Interested persons may request a hearing by writing to the Commission's 
Secretary and serving applicants with a copy of the request, personally 
or by mail. Hearing requests should be received by the Commission by 
5:30 p.m. on July 7, 2003, and should be accompanied by proof of 
service on applicants, in the form of an affidavit, or, for lawyers, a 
certificate of service. Hearing requests should state the nature of the 
writer's interest, the reason for the request, and the issues 
contested. Persons may request notification of a hearing by writing to 
the Commission's Secretary.

ADDRESSES: Secretary, Commission, 450 Fifth Street, NW., Washington, DC 
20549-0609. Applicants, c/o Robert Boyd, Dresdner Bank AG, New York 
Branch, 75 Wall Street, 31st Floor, New York, NY 10005.

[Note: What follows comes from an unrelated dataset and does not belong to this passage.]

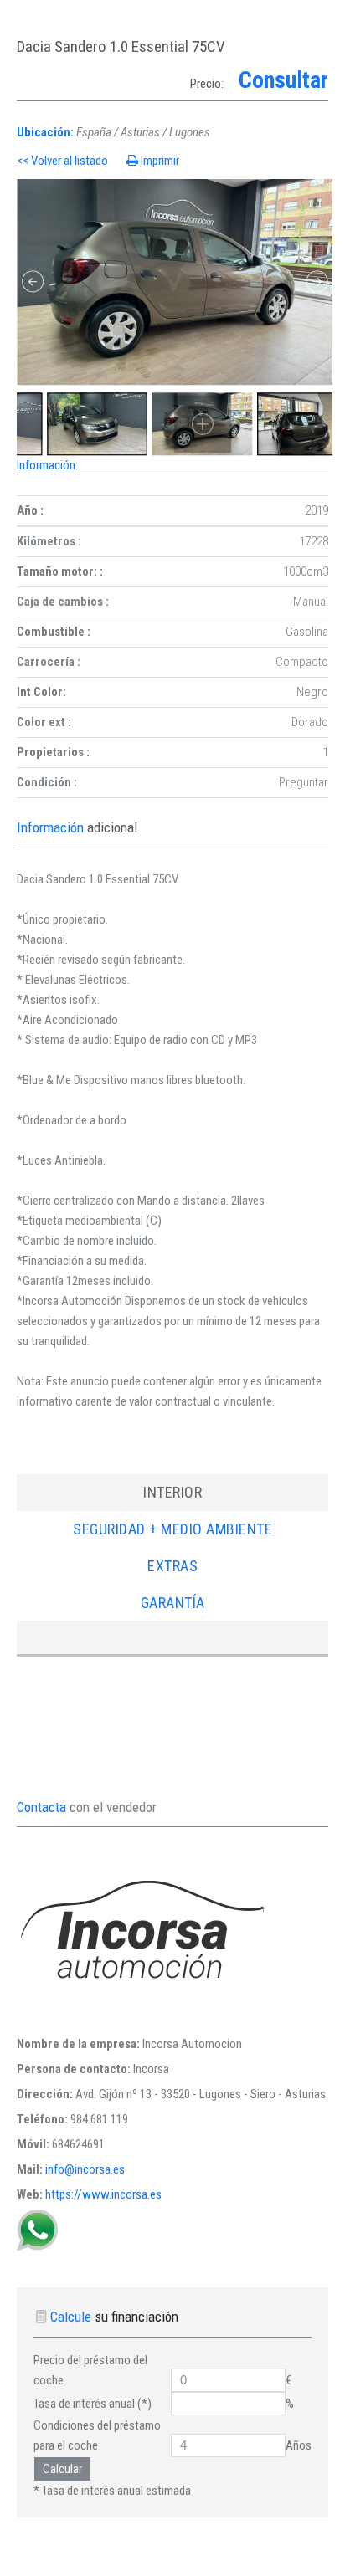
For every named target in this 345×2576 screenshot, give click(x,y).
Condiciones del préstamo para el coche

FOR FURTHER INFORMATION CONTACT: Emerson S. Davis, Sr., Senior Counsel, 
at (202) 942-0714, or Nadya B. Roytblat, Assistant Director, at (202) 
942-0564 (Division of Investment Management, Office of Investment 
Company Regulation).

SUPPLEMENTARY INFORMATION: The following is a summary of the 
application. The complete application may be obtained for a fee from 
the Commission's Public Reference Branch, 450 5th Street, NW., 
Washington DC 20549-0102 (telephone (202) 942-8090).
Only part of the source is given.